- TASK DESCRIPTION: From the entries below, return exactly the lines beginning at the one that contains "Stats (43, 213)" and ending at the one that contains "Οδηγός στοιχήματος", both of them included, and only those lines.

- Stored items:
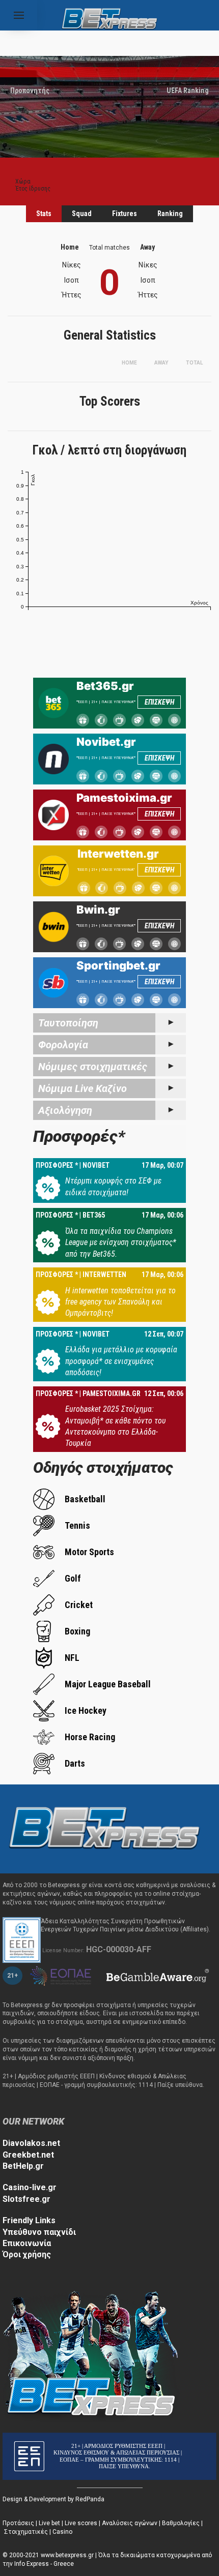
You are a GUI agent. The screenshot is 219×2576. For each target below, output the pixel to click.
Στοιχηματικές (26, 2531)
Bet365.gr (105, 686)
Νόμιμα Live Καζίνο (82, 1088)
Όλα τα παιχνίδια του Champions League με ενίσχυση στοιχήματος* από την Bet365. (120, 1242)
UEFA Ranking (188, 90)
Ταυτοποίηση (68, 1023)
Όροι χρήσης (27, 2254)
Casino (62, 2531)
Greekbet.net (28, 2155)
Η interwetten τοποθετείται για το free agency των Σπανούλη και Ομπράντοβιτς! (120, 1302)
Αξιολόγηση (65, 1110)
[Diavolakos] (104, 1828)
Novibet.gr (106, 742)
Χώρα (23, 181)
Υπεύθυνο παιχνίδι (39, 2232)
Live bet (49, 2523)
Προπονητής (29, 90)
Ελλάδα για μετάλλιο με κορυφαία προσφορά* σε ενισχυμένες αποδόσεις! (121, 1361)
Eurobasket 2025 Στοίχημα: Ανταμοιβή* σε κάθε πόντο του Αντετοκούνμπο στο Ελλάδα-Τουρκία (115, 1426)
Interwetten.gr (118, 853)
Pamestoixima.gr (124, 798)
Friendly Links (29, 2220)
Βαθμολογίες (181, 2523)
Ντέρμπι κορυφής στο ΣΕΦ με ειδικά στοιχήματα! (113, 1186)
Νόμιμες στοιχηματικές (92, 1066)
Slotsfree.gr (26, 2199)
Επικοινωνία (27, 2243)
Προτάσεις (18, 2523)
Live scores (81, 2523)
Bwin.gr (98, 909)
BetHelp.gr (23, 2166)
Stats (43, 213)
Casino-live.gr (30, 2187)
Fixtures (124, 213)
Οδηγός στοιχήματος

* * *

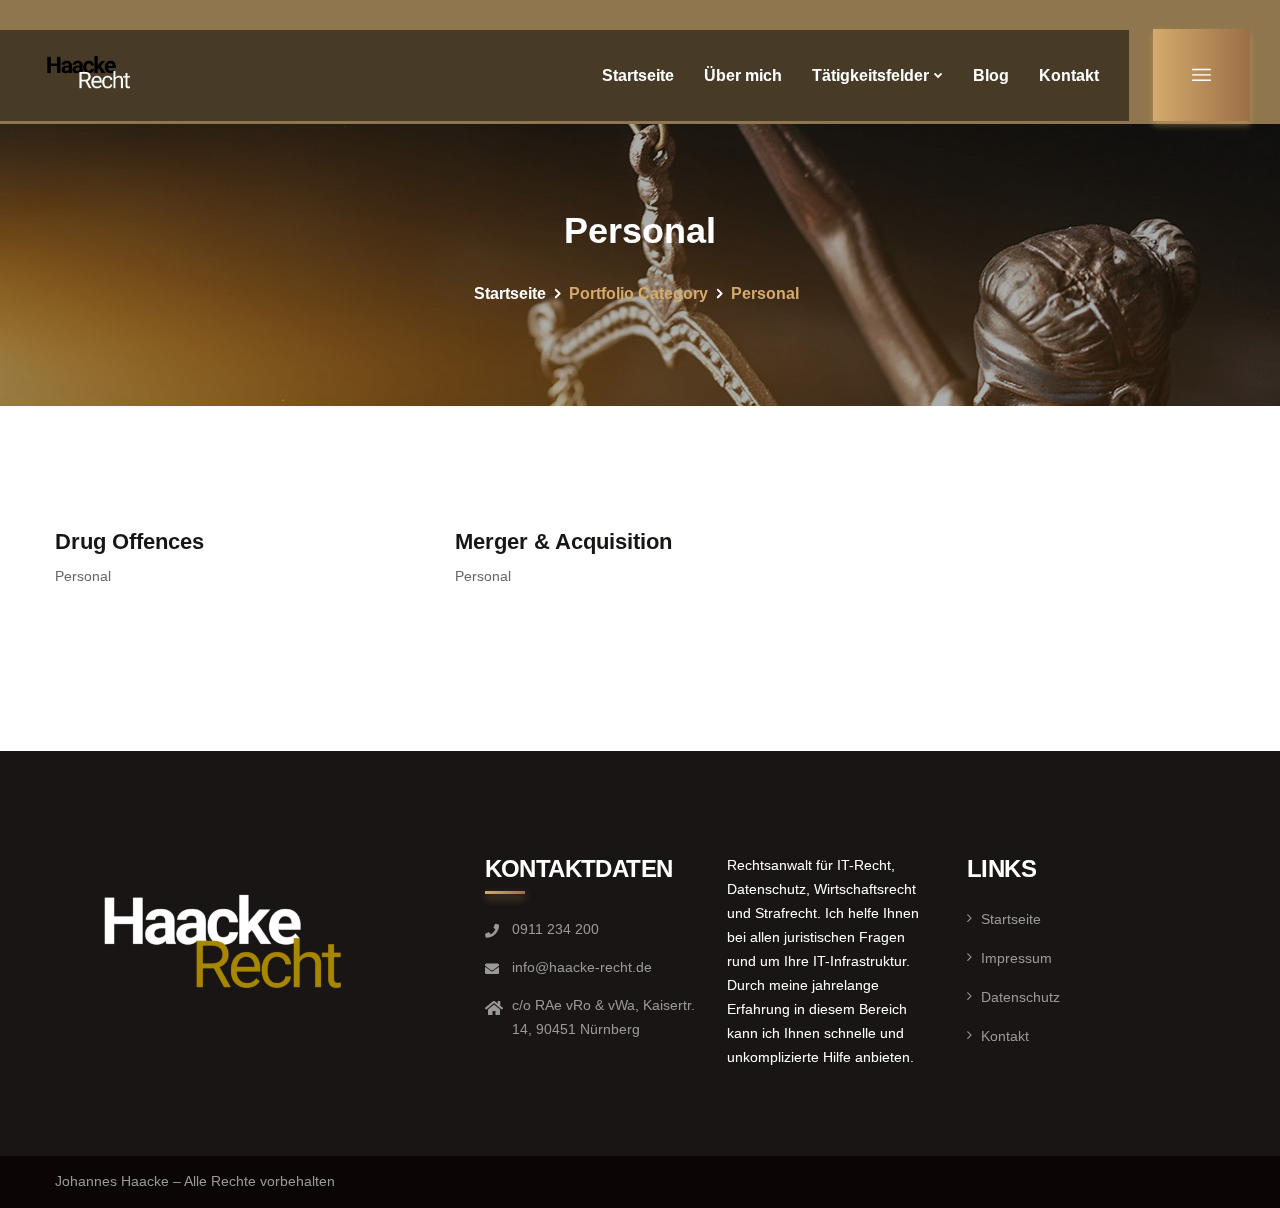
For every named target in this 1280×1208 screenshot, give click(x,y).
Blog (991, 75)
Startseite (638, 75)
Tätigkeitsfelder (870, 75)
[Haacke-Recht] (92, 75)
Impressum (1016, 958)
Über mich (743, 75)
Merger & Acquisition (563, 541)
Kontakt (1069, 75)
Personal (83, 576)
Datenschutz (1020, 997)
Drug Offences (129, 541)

---

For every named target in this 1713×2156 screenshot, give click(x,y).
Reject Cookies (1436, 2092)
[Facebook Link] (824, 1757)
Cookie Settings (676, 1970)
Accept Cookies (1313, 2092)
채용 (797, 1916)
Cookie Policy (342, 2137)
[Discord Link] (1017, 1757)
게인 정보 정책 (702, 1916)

- RESULT FOR THIS EXERCISE:
Stats (43, 213)
Casino-live.gr (30, 2187)
Fixtures (124, 213)
Οδηγός στοιχήματος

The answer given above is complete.